The uncertain future
of the global AIDS response

Cindy Kelemi

Location: Gaborone |
Date: 11/04/2025
Executive Director of the Botswana Network on Ethics, Law and HIV/AIDS
“What we are facing right now is the risk of total collapse.”

Cindy Kelemi has fought her share of battles.

Now the head of the Botswana Network on Ethics, Law and HIV/AIDS, Kelemi has been an HIV activist for nearly 25 years.

In that time, she advocated for Botswana’s government to provide drugs to pregnant refugees living with HIV to reduce the risk they would pass the disease to their newborns. Ahead of the release of a milestone national HIV strategy in 2003, she pressed officials to develop plans to support sex workers and other marginalized communities for the first time.

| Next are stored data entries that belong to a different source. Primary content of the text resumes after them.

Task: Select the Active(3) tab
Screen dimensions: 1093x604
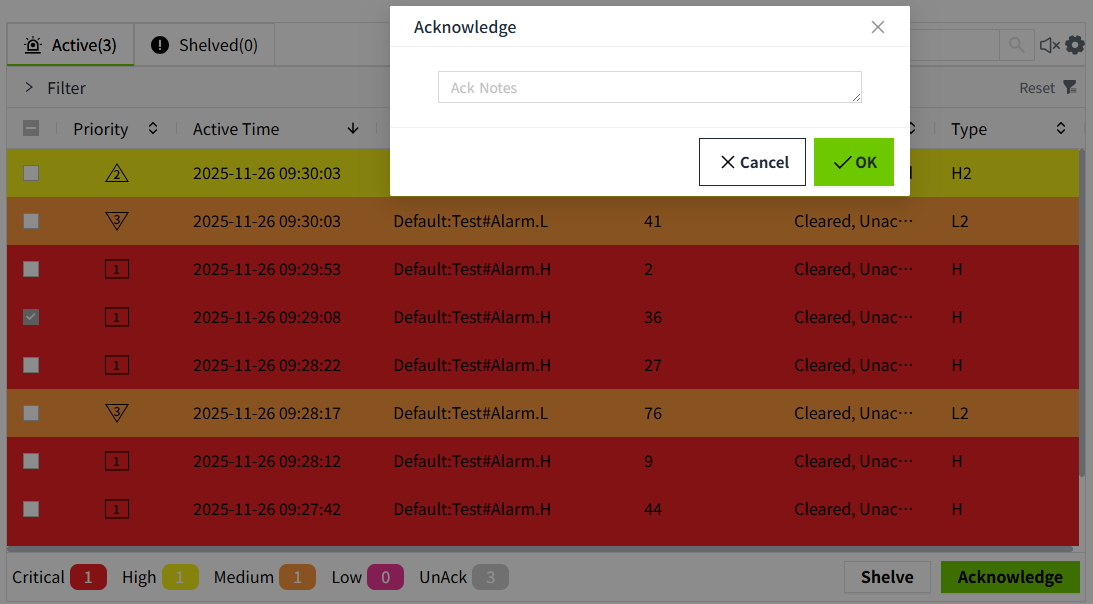Action: [70, 45]
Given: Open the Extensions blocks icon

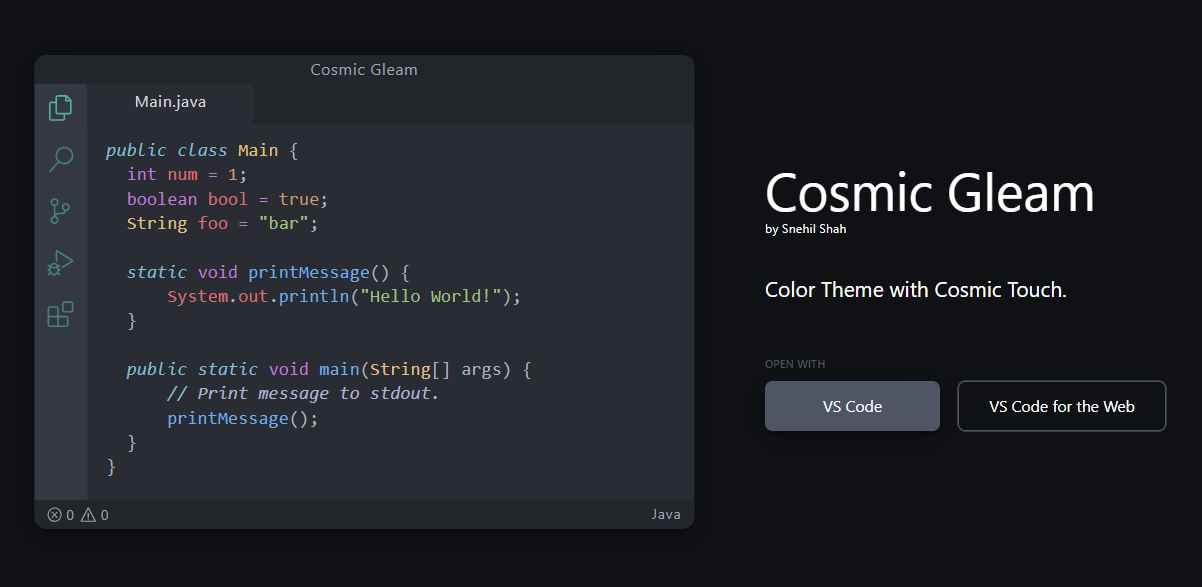Looking at the screenshot, I should [x=60, y=315].
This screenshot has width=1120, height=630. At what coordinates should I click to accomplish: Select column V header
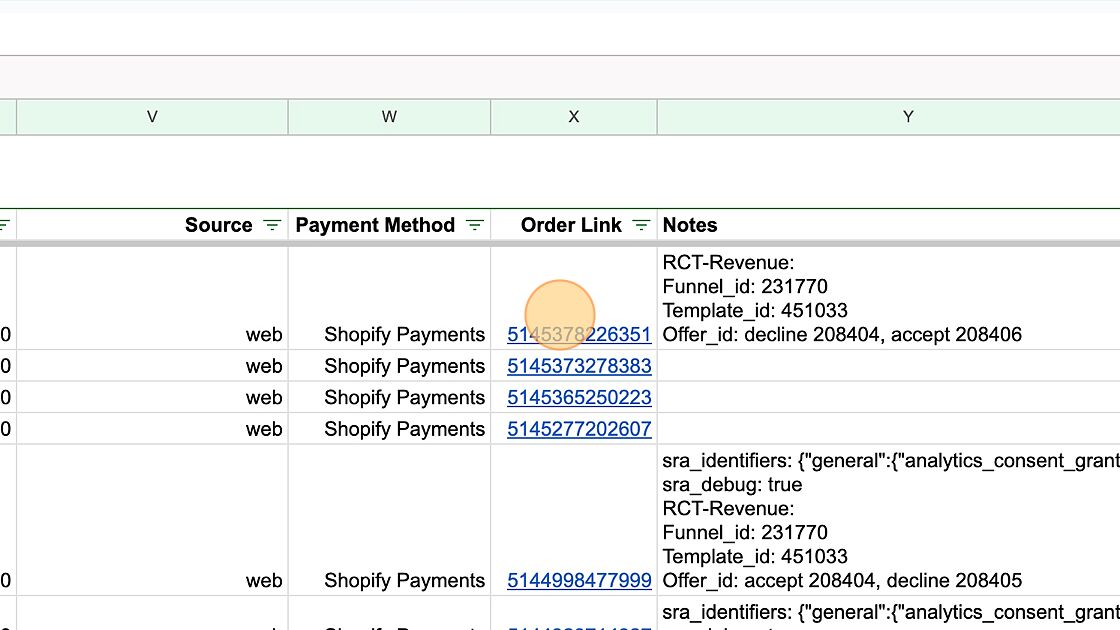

Then we also took government to court for the refusal to provide [HIV treatment] to foreign prisoners. We won and set a precedent that all prisoners, regardless of nationality, must have access to healthcare holistically.

The decades of experience did not prepare Kelemi on how to fight the current crisis. The Trump administration’s cuts to the U.S. President’s Emergency Plan for AIDS Relief, or PEPFAR, have wiped out HIV programs that were embedded in Botswana’s communities.

What was amazing about the PEPFAR funding was it ability to facilitate [non-governmental organizations] to go where the government cannot reach. Even in the cattle posts, those far-removed communities.

While the government focused on providing life-saving treatment, PEPFAR went deep into communities to encourage people to get tested and to connect them to the services they needed.

More than nine months later, Kelemi is still grappling with how abruptly it has all disappeared.

It was without prior warning, without preparation. I think that was more than withdrawing the funding. The greatest cost came from how it was done. Because overnight, populations that could not access services in health facilities because of stigma had to go there without prior warning. Without even counseling. Without even preparing the health facility to receive those clients. The service providers did not even have time to do a proper handover of these clients.

And what we are experiencing now is actually people who are lost to follow up as a result of this abrupt shift.

Activists like Kelemi are still trying to discern what services actually remain.

There are many organizations that are now semi-open, just to keep the doors open, but there aren’t any meaningful programs going on.

We lost people on the ground. They are no longer working for us or with us. It means whatever community systems that were established, they are currently not functional.

As she sees it, her new battle is to figure out how to restore those systems and make them sustainable.

Sustainability really is going to be very much dependent on domestic finding. So we have to find ways of sustaining these programs without looking to donors, because donors have taught us that their money is like a tap. You open it and close it anytime you want and without care for the consequences.

Except a fight for domestic funding could not have come at a worse time. Botswana is in the midst of an economic crisis. The country has relied on diamond sales to buoy its economy for decades. Now the diamond market has collapsed following the advent of lab-grown gems and amid a decline in global demand.

The government is now struggling to even maintain the HIV services it was already funding.

What we are facing right now is the risk of total collapse.

It is an outcome Kelemi refuses to accept. She just must figure out how to avert it.